> Excerpted text:
# Applying wax with Rupes?



## Chris Donaldson (Jun 26, 2016)

I've got a Bigfoot Mk2 LHR15. I've never applied wax with it before. I know it's a daft question but I take it I use the white pad to apply wax?


----------



## Kenan (Sep 7, 2015)

Do you also put the wax onto the pad with an applicator/hand as most pads would not fit in the pot?

I'm also keen to try to apply a wax by machine 

Sent from my Mi A1 using Tapatalk


----------



## garage_dweller (Apr 10, 2018)

I waxed the car on sunday, applied by hand and removed with the da using a Lake Country Microfibre Finishing Pad. Didn't make any difference to the finish when compared to removing by hand. Was much less satisfying using the da than removing by hand.


----------



## riskypicker (Apr 16, 2014)

I pretty much always apply by da and remove by hand.

I use either a black / red cg hex logic finishing pad - 4" fits in the DSW and Fusso99 pots.

Using a machine gets a more even coat than i can achieve by hand.


----------



## Chris Donaldson (Jun 26, 2016)

What speed do you apply the wax? I'm guessing it's only 1 or 2 as it's purely a method of application and you're not working it.


----------

> Dataset content:
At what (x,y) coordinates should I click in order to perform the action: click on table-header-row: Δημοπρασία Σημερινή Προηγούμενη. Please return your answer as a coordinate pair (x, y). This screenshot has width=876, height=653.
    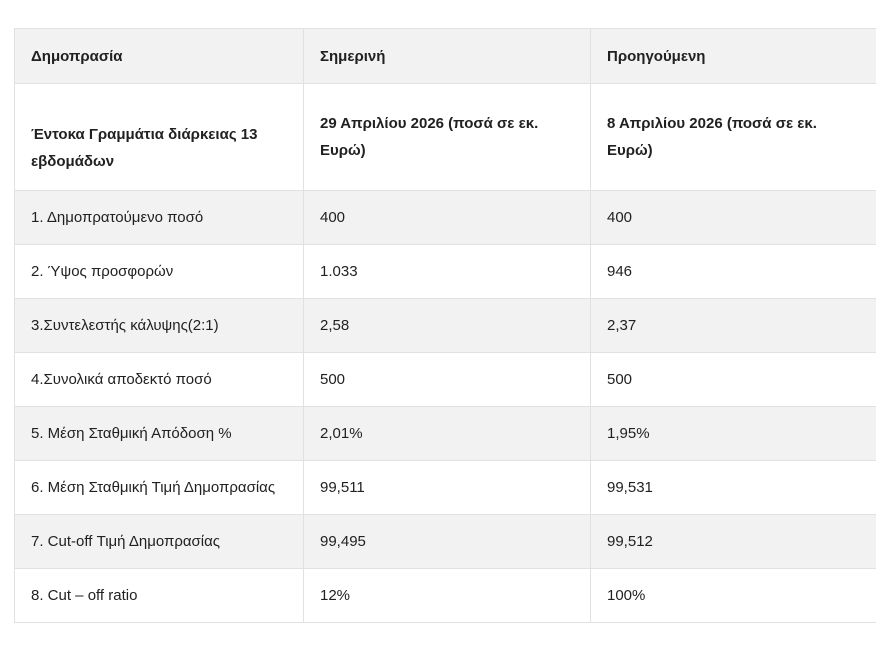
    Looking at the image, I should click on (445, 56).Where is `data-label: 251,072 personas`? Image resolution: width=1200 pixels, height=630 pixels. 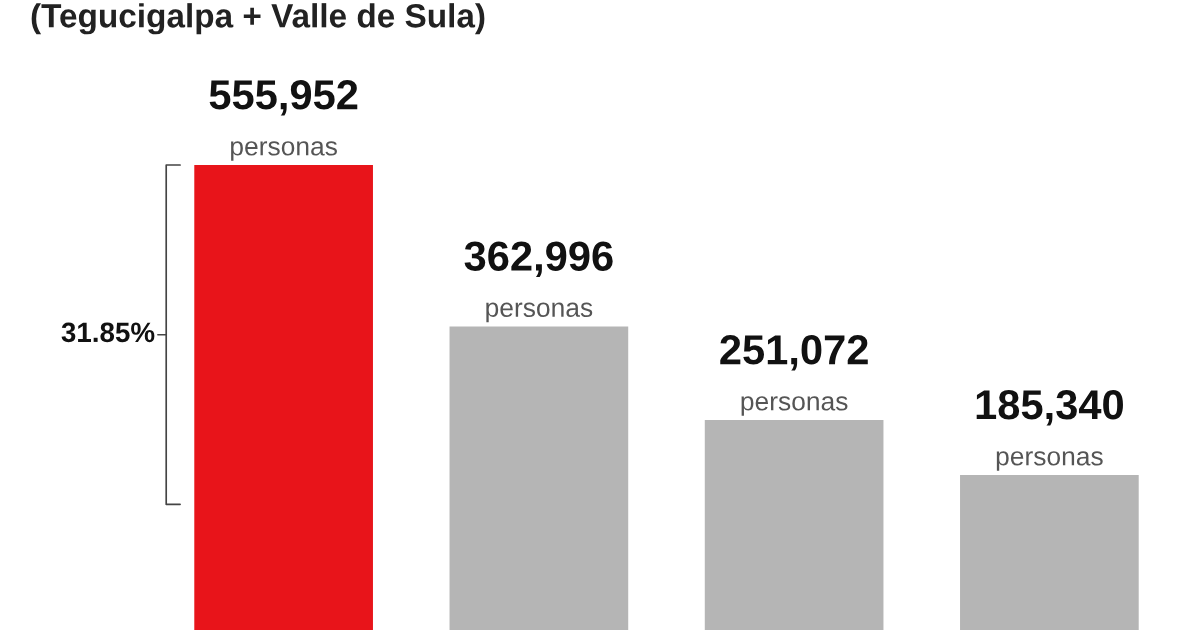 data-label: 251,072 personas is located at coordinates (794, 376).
...
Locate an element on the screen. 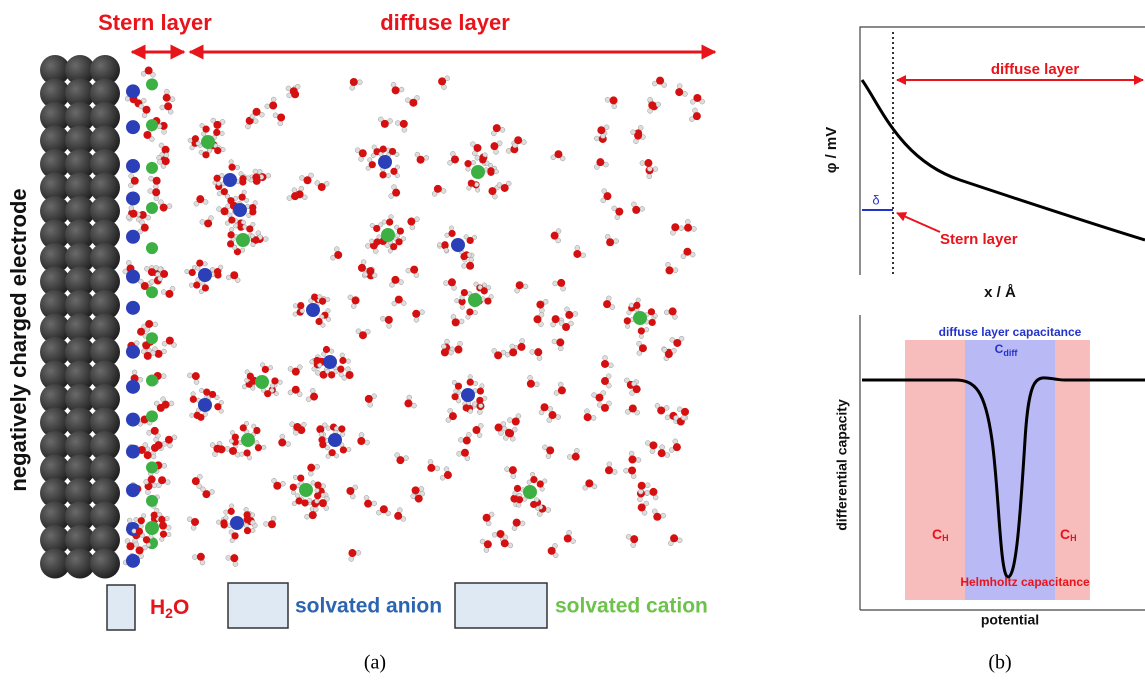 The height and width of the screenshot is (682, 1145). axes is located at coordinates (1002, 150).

> Activities:
A – In the forum thread on applying wax with a Rupes, what pad did garage_dweller use to remove wax with the DA?
B – List each distinct username that posts in the forum thread on applying wax with a Rupes.

> Expected outputs:
A – A Lake Country Microfibre Finishing Pad.

B – Chris Donaldson, Kenan, garage_dweller, riskypicker